Por Patricia Lledó (Liberia, Médicos Sin Fronteras) 

Son las 6:30 AM. Suena mi despertador… me levanto y me pongo la preceptiva camiseta de MSF de la que estoy tan orgullosa, mis pantalones de quirófano y mis amados zuecos. ¡Vaya, ha sido una buena noche! Sólo me llamaron a medianoche para hacer un legrado de una pobre adolescente que se desangraba por intentar quitarse de encima su embarazo en casa. Pero todo se resolvió con muchas bolsas de sangre, y para la una y media estaba durmiendo a gustito en casa.

Salgo del cuarto y me dirijo a la cocina de nuestra casita, donde Luigi, el anestesista italiano que nos han enviado por un mes,  ya está preparando el café. Mmmm, qué rico huele… Mmmm… “Ring, ring”… Ya suena de nuevo mi teléfono… Paciente convulsionando en la maternidad, no saben si respira, pero su pequeño corazón aún late buscando una oportunidad. El sueño del cafecito se esfuma y me monto a toda prisa en la ambulancia.

Ponemos la sirena y con un sonido infernal volamos a 80 por hora (quién iba a decir que justo ahora empiezo a ser una cagueta por ir a estas velocidades en una carretera llena de baches…). Hoy, un nuevo récord: hemos llegado al hospital en ocho minutos a costa de haberme dejado la coronaria hace un kilómetro más o menos. Cesárea urgente, madre y niño vivos aunque, como se dice aquí, “trying”: vamos, que habrá que ver…

Ya son las 7.40 y me voy volando a la reunión de la mañana en la que los Physician Assistant (una figura a medio camino entre el enfermero y el médico que África se inventó para suplir la falta de médicos) hacen el cambio de turno. Desde hace cuatro semanas, nos peleamos con una epidemia de sarampión que se ha llevado por delante a unos cuantos niños. Hemos tenido que montar tiendas de aislamiento de emergencia en el descampado de enfrente del hospital: empezamos por una y ahora son tres. Aquí nadie vacuna y la realidad es que cada día las tiendas de campaña están más llenas, y la morgue más llena de pequeños bultos envueltos en telas coloridas.

◆ Orden de trabajo:
Transcribe completo y sin cambios el relato de arriba sobre una mañana de trabajo con Médicos Sin Fronteras en Liberia.

◆ Material proporcionado:
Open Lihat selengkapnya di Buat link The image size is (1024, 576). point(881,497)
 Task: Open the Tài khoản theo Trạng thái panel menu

◆ Solución desarrollada:
Por Patricia Lledó (Liberia, Médicos Sin Fronteras) 

Son las 6:30 AM. Suena mi despertador… me levanto y me pongo la preceptiva camiseta de MSF de la que estoy tan orgullosa, mis pantalones de quirófano y mis amados zuecos. ¡Vaya, ha sido una buena noche! Sólo me llamaron a medianoche para hacer un legrado de una pobre adolescente que se desangraba por intentar quitarse de encima su embarazo en casa. Pero todo se resolvió con muchas bolsas de sangre, y para la una y media estaba durmiendo a gustito en casa.

Salgo del cuarto y me dirijo a la cocina de nuestra casita, donde Luigi, el anestesista italiano que nos han enviado por un mes,  ya está preparando el café. Mmmm, qué rico huele… Mmmm… “Ring, ring”… Ya suena de nuevo mi teléfono… Paciente convulsionando en la maternidad, no saben si respira, pero su pequeño corazón aún late buscando una oportunidad. El sueño del cafecito se esfuma y me monto a toda prisa en la ambulancia.

Ponemos la sirena y con un sonido infernal volamos a 80 por hora (quién iba a decir que justo ahora empiezo a ser una cagueta por ir a estas velocidades en una carretera llena de baches…). Hoy, un nuevo récord: hemos llegado al hospital en ocho minutos a costa de haberme dejado la coronaria hace un kilómetro más o menos. Cesárea urgente, madre y niño vivos aunque, como se dice aquí, “trying”: vamos, que habrá que ver…

Ya son las 7.40 y me voy volando a la reunión de la mañana en la que los Physician Assistant (una figura a medio camino entre el enfermero y el médico que África se inventó para suplir la falta de médicos) hacen el cambio de turno. Desde hace cuatro semanas, nos peleamos con una epidemia de sarampión que se ha llevado por delante a unos cuantos niños. Hemos tenido que montar tiendas de aislamiento de emergencia en el descampado de enfrente del hospital: empezamos por una y ahora son tres. Aquí nadie vacuna y la realidad es que cada día las tiendas de campaña están más llenas, y la morgue más llena de pequeños bultos envueltos en telas coloridas.